Choose from a range of thicknesses. Once this is in place, you can box in the walls using hardwood ply.
To finish the look, you could clad the interior walls, or plaster and paint.
When you’ve spent so long making your new garden room look stunning from the outside, you’ll want to achieve an all-around clean and tidy look.
To hide the insulation under the room, incorporate a deck.
You may have to raise the deck slightly and depending on whether your garden room was built on a slope, you may also need to create some decking steps.
First up, you’ll need to choose which type of decking you’ll install.
For something budget-friendly, choose pressure-treated softwood decking.
For tips and advice on how to build a deck, click here.
Depending on how you intend to use the room will depend on the style of flooring you choose.
For easy cleaning opt for a wood-finish laminate or luxury vinyl flooring such as Karndean, which is available in a range of wood and stone finishes.
For all the cosy feels, choose a carpet. Be sure to lay underlay before laying the carpet. This will also help to insulate the room.
Most people choose to add some sort of power supply to their garden room. You’ll need this for lighting, any heaters and plug sockets.
You’ll need to run an armoured cable from your main electricity supply in your home, to your garden room. This would need to be insulated underground, for safety and efficiency purposes, and connected to an electrical fuse box in your garden room.
To avoid any nasty shocks and fire risks, it’s always a good idea to call in a professional to do this. All electrical works completed in your garden room will need to meet Part P Electrical Safety work regulation specifications.
It’s also important to inform your local authority building control if you intend to complete any major electrical installation work. And, if you’re not sure what’s deemed as ‘major’ works, it’s always a good idea to air on the side of caution and contact your local authority for advice.
Before calling in a professional electrician, consider exactly what you’ll need in terms of lighting fixtures and sockets to make your garden room work for you.
Once you have the basic shell and core of your garden room, you can start to personalise and complete the fit-out!
The use of the garden room will depend on what sort of furniture and fittings you’ll need. For example, if you intend to use your garden room as a mini bar, you’ll need to create a bar, complete with a fridge and maybe even some optics or a tap system.
There are lots of different ways you could build your own bar.

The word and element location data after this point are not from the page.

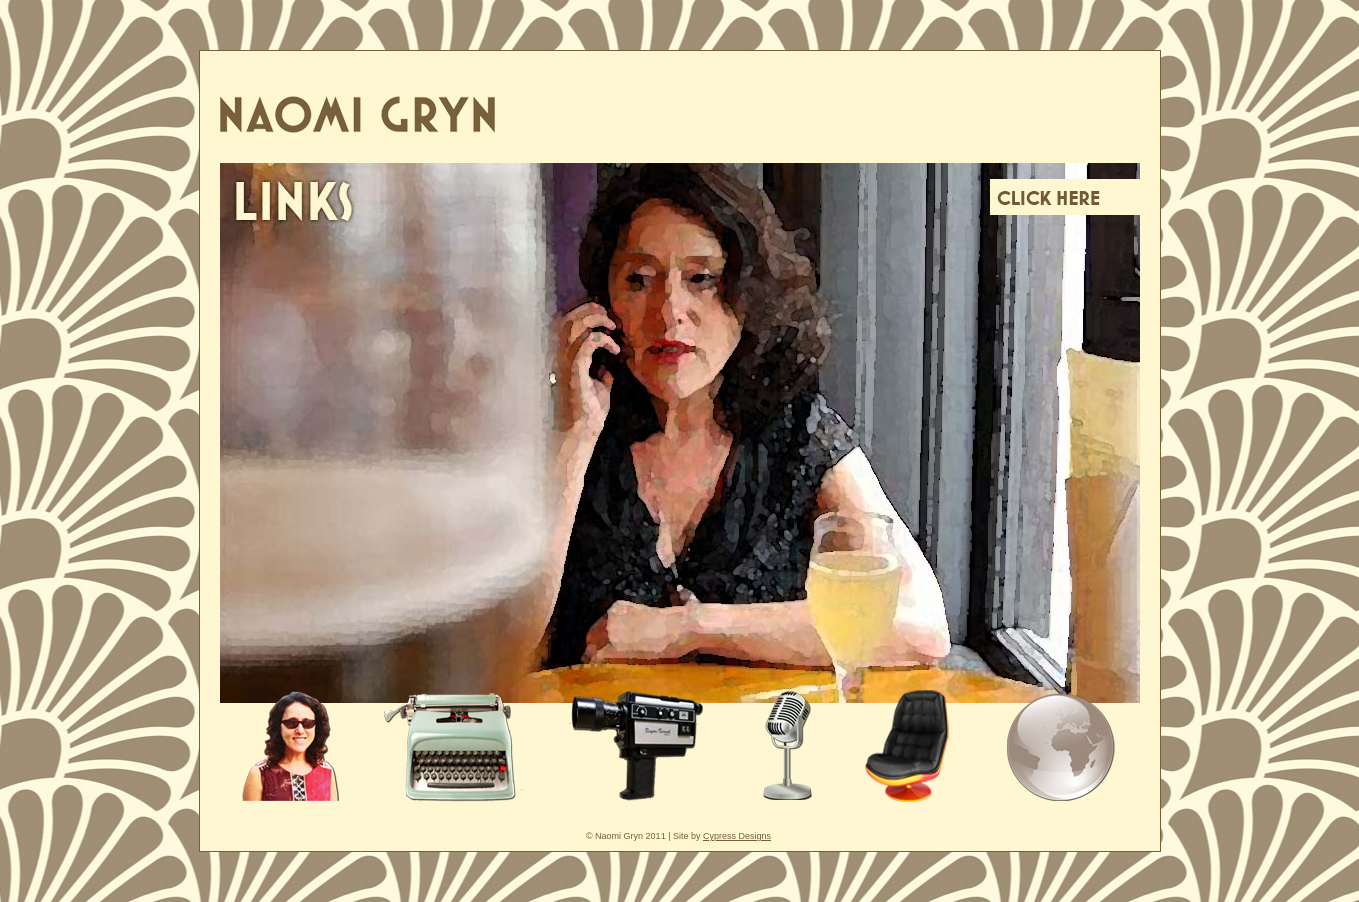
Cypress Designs (737, 836)
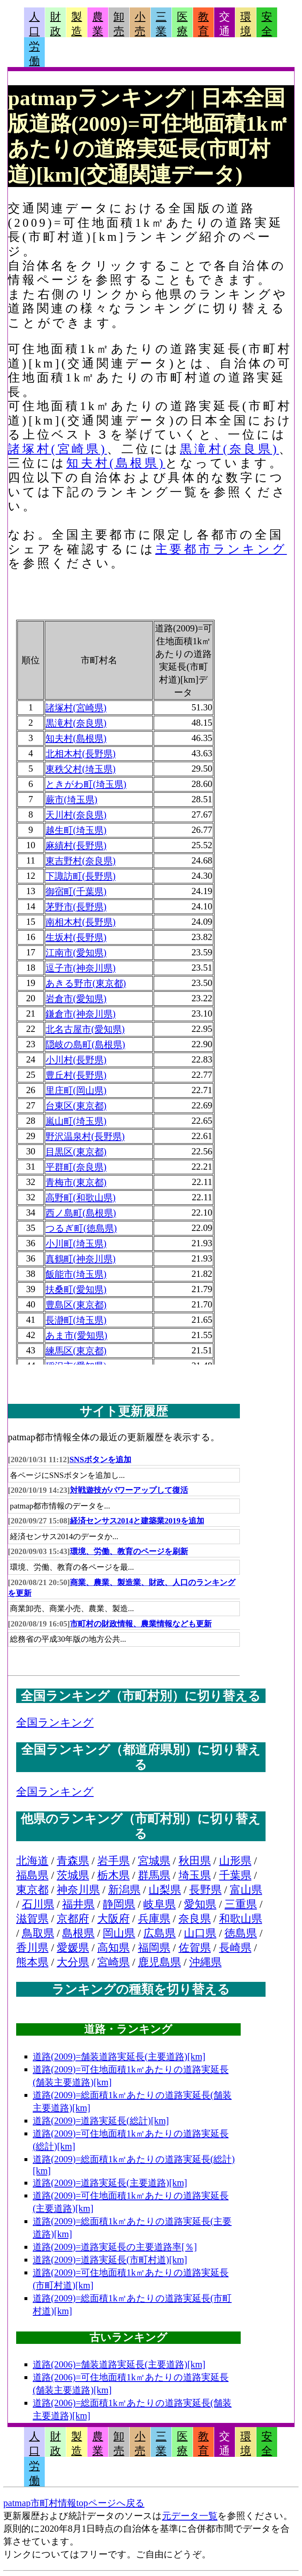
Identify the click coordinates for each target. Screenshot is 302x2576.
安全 (266, 24)
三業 (161, 24)
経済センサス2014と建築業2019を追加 (137, 1520)
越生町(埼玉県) (76, 830)
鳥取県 (38, 1933)
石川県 (38, 1904)
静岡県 (119, 1904)
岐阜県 (159, 1904)
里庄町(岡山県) (76, 1090)
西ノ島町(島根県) (81, 1213)
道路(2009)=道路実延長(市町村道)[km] (110, 2260)
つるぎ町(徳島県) (81, 1228)
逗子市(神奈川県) (81, 968)
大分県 (73, 1962)
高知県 (113, 1948)
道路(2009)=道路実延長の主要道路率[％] (115, 2247)
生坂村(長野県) (76, 937)
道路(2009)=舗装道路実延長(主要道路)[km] (119, 2056)
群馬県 (154, 1875)
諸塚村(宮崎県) (57, 449)
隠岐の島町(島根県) (85, 1044)
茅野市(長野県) (76, 907)
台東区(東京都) (76, 1106)
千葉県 (235, 1875)
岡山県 (119, 1933)
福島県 (32, 1875)
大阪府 (113, 1919)
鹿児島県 (159, 1962)
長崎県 (235, 1948)
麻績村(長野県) (76, 845)
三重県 (241, 1904)
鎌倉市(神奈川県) (81, 1014)
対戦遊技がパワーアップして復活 (129, 1490)
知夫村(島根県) (115, 463)
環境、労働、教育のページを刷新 (129, 1551)
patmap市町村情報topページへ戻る (74, 2503)
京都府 (73, 1919)
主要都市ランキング (221, 549)
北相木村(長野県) (81, 753)
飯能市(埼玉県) (76, 1274)
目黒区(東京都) (76, 1151)
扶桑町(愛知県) (76, 1289)
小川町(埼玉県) (76, 1243)
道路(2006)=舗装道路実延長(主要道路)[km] (119, 2364)
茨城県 (73, 1875)
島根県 (78, 1933)
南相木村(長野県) (81, 922)
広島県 (159, 1933)
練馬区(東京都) (76, 1351)
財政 (55, 24)
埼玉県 (195, 1875)
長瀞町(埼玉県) (76, 1320)
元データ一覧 (189, 2516)
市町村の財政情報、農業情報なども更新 (141, 1623)
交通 (224, 24)
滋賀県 (32, 1919)
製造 (76, 24)
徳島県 (241, 1933)
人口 (34, 24)
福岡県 (154, 1948)
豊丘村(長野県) (76, 1075)
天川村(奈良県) (76, 815)
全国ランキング (55, 1723)
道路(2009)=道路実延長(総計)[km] (101, 2120)
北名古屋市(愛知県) (85, 1029)
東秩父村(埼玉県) (81, 769)
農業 (97, 24)
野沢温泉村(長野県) (85, 1136)
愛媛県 (73, 1948)
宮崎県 (113, 1962)
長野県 (205, 1890)
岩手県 (113, 1861)
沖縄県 (205, 1962)
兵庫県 (154, 1919)
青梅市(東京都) (76, 1182)
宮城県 (154, 1861)
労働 (34, 54)
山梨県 (165, 1890)
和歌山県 (240, 1919)
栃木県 (113, 1875)
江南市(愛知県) (76, 952)
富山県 (246, 1890)
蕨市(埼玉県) (71, 799)
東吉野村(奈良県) (81, 861)
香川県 (32, 1948)
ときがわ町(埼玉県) (86, 784)
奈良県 (195, 1919)
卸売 (119, 24)
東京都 (32, 1890)
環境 (245, 24)
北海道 (32, 1861)
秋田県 (195, 1861)
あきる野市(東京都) (86, 983)
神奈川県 (78, 1890)
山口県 (200, 1933)
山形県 (235, 1861)
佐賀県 (195, 1948)
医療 (182, 24)
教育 (203, 24)
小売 (140, 24)
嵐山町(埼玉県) (76, 1121)
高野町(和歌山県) (81, 1197)
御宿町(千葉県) (76, 891)
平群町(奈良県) (76, 1167)
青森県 (73, 1861)
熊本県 (32, 1962)
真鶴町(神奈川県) (81, 1259)
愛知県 (200, 1904)
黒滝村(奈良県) (229, 449)
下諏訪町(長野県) (81, 876)
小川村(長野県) (76, 1060)
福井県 (78, 1904)
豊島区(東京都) (76, 1305)
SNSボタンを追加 (100, 1459)
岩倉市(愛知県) (76, 998)
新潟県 (124, 1890)
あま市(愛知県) (76, 1335)
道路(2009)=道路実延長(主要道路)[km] (110, 2183)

For some inspiration, check out this blog!
Maybe your garden room will become your office or studio. Consider how you may need storage space for any paperwork, equipment or hardware needed for your job or business.
Or if your garden room is designed to provide the ultimate quiet chill-out spot, find cosy and comfy furnishings, maybe a TV and your favourite accessories and artwork to make the space feel like a home within your home.